[WHAT THE EXERCISE ASKS]: For this exercise, restate word for word only the lines from the one containing "The height and" through the last line below. Pictures do not get copied.

[TASK INPUT]:
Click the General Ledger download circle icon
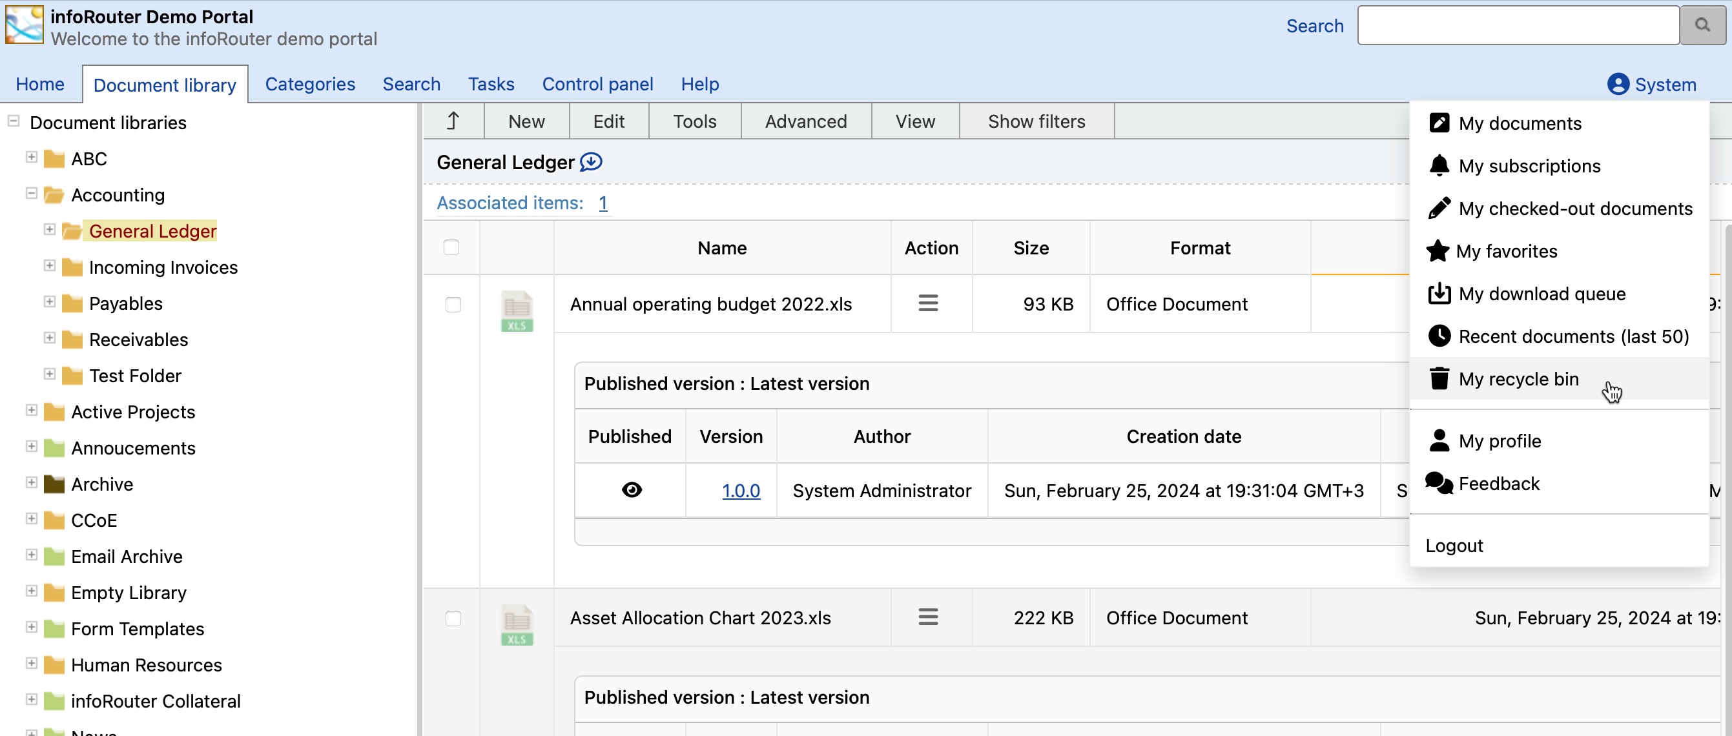This screenshot has height=736, width=1732. point(591,162)
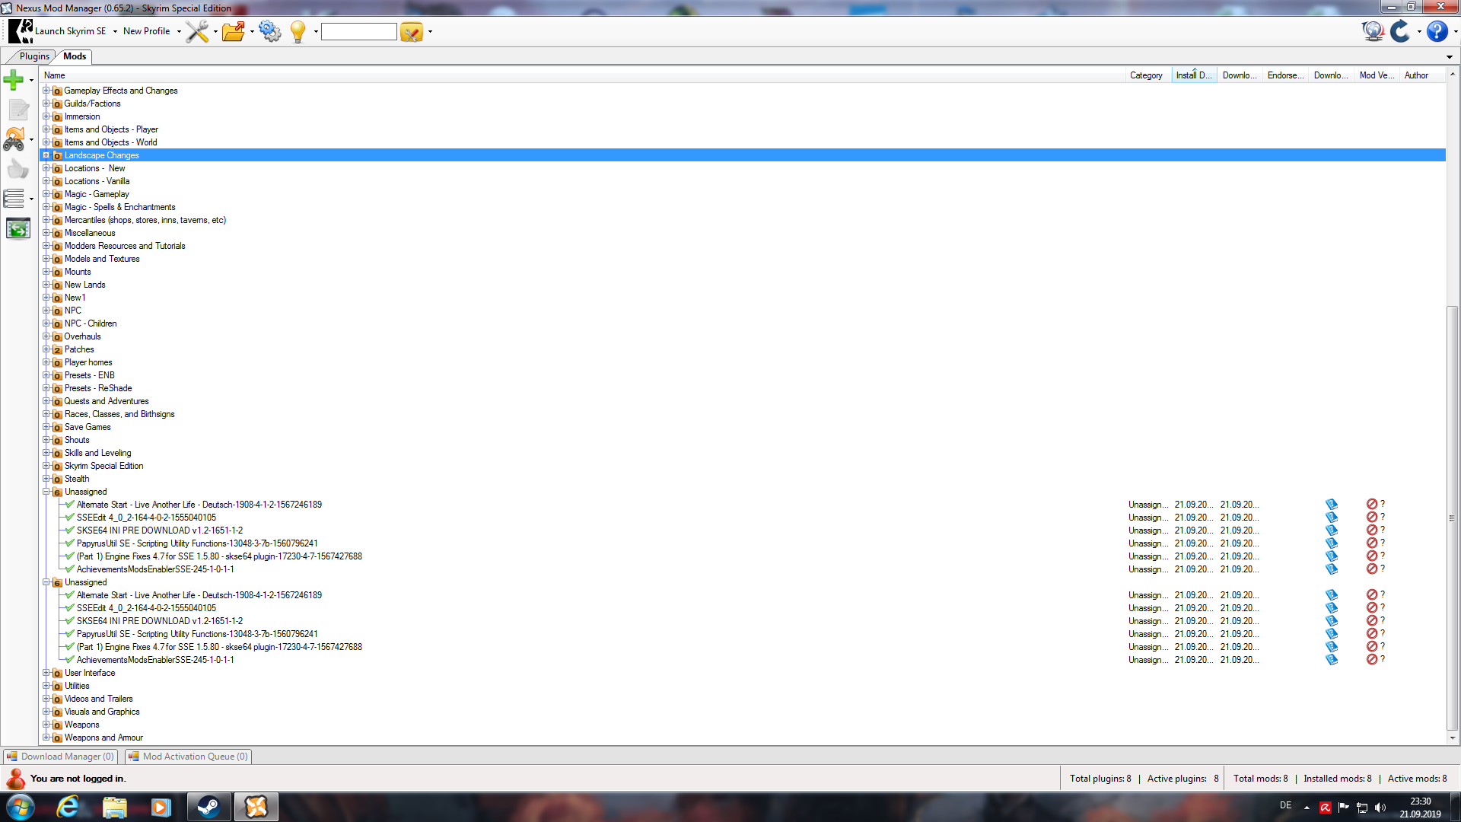Click the green plus add mod icon
1461x822 pixels.
[13, 80]
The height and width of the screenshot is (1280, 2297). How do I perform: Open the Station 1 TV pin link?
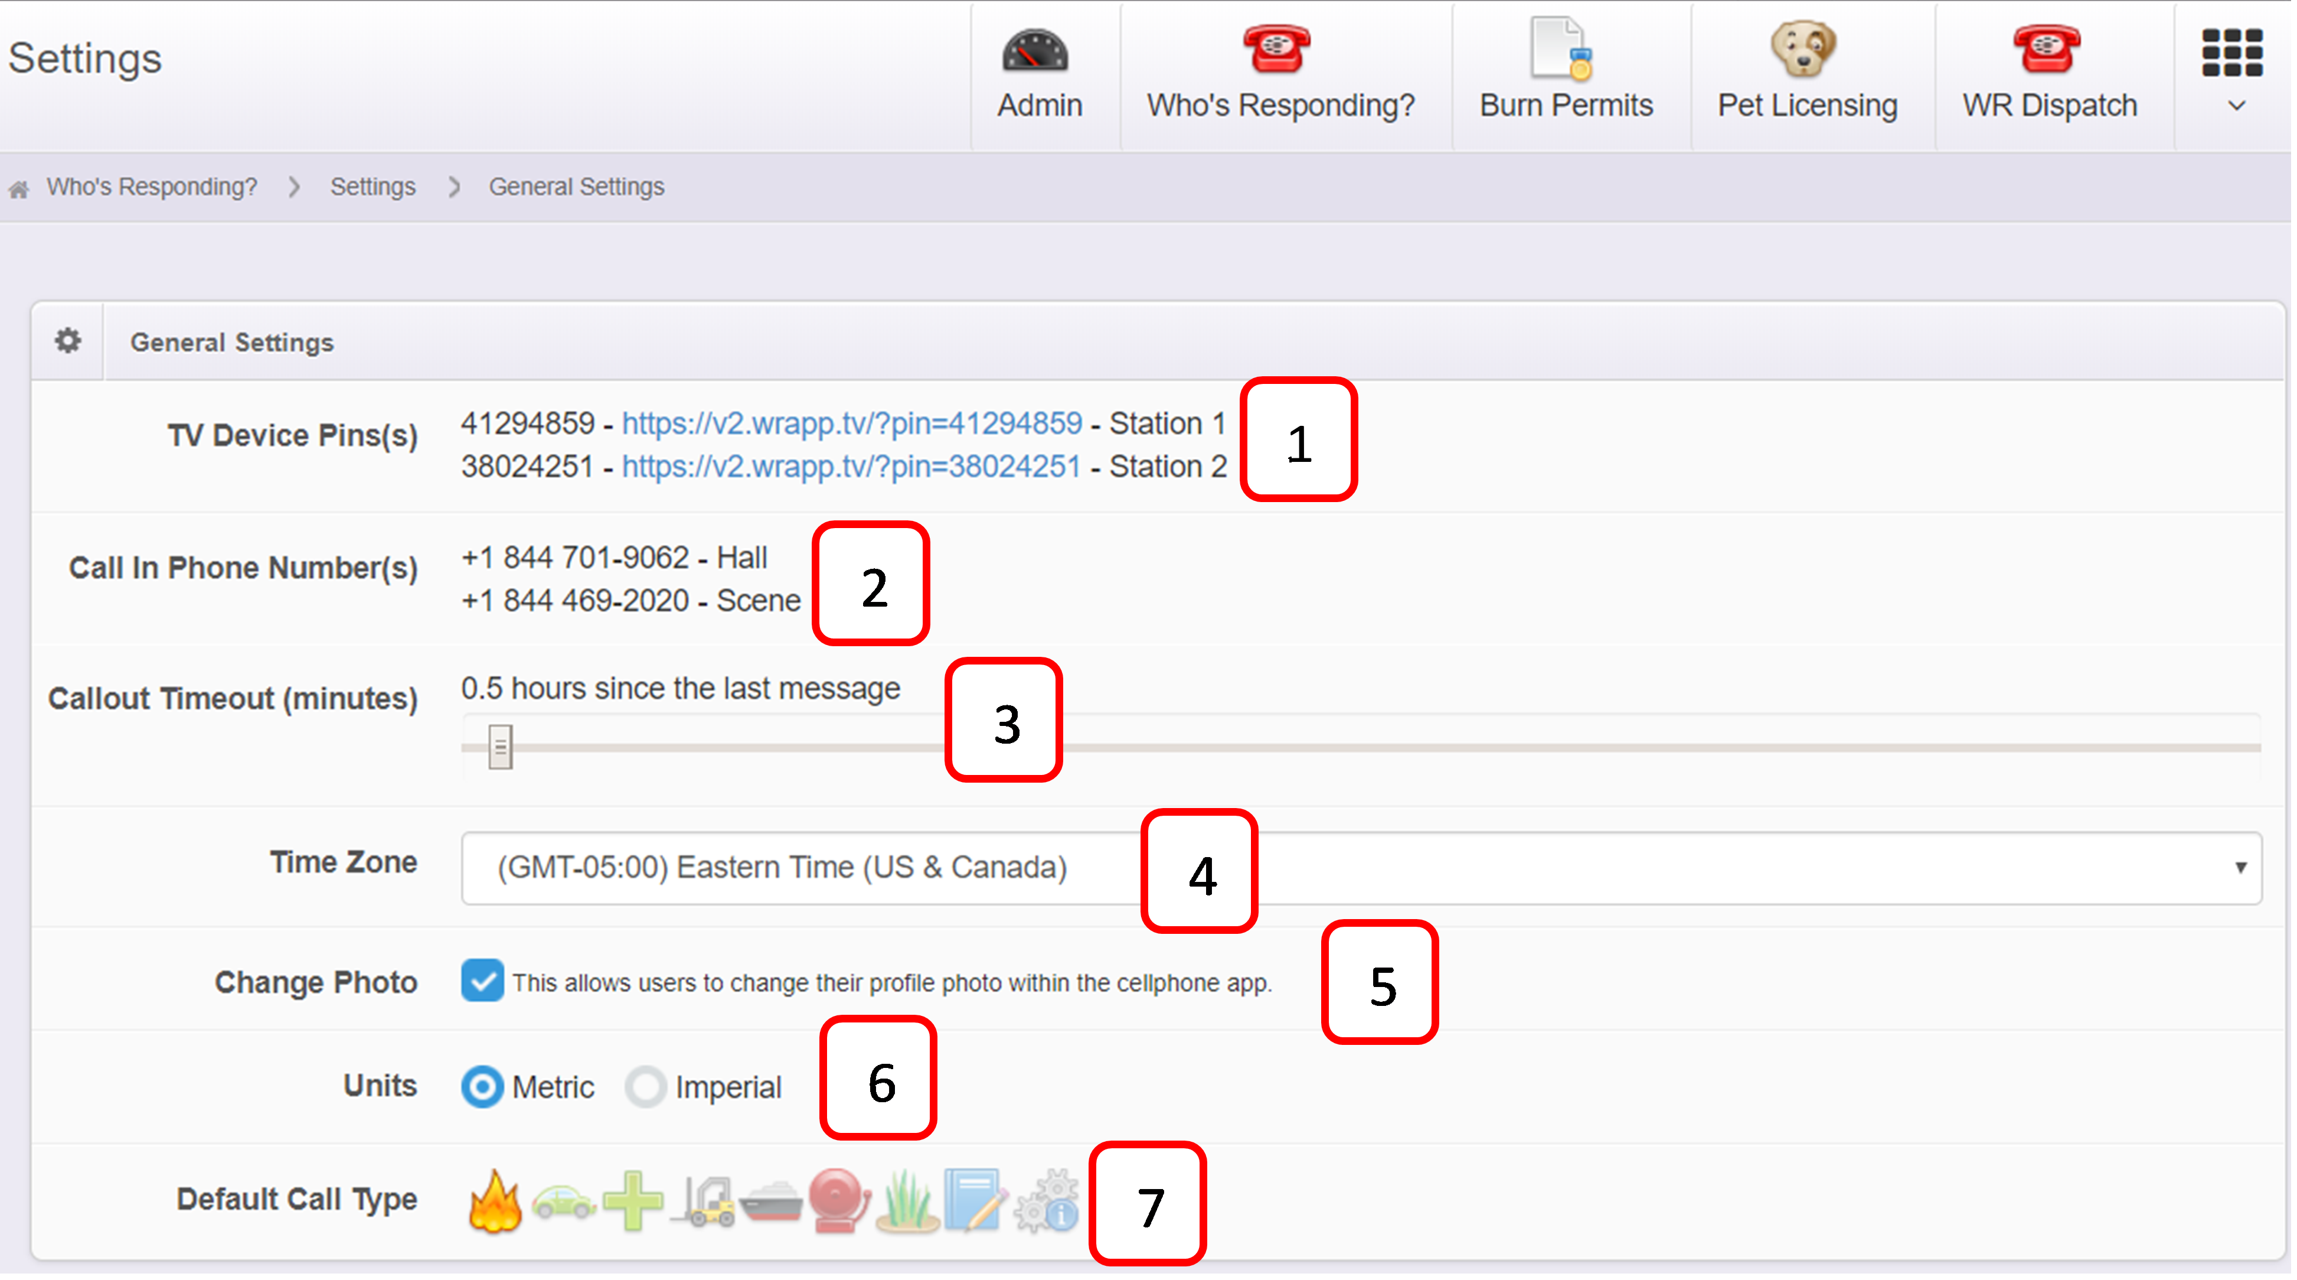pyautogui.click(x=852, y=424)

[WRITTEN SOLUTION]:
The height and width of the screenshot is (1280, 2297). How do I perform: Open the Station 1 TV pin link?
pyautogui.click(x=852, y=424)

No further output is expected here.